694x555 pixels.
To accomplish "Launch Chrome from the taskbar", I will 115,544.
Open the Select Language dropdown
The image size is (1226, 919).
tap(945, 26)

- - -

The answer should be the full listing, repeated without any change.

694x555 pixels.
To accomplish "Launch Chrome from the taskbar", I will 115,544.
Open the Select Language dropdown
The image size is (1226, 919).
tap(945, 26)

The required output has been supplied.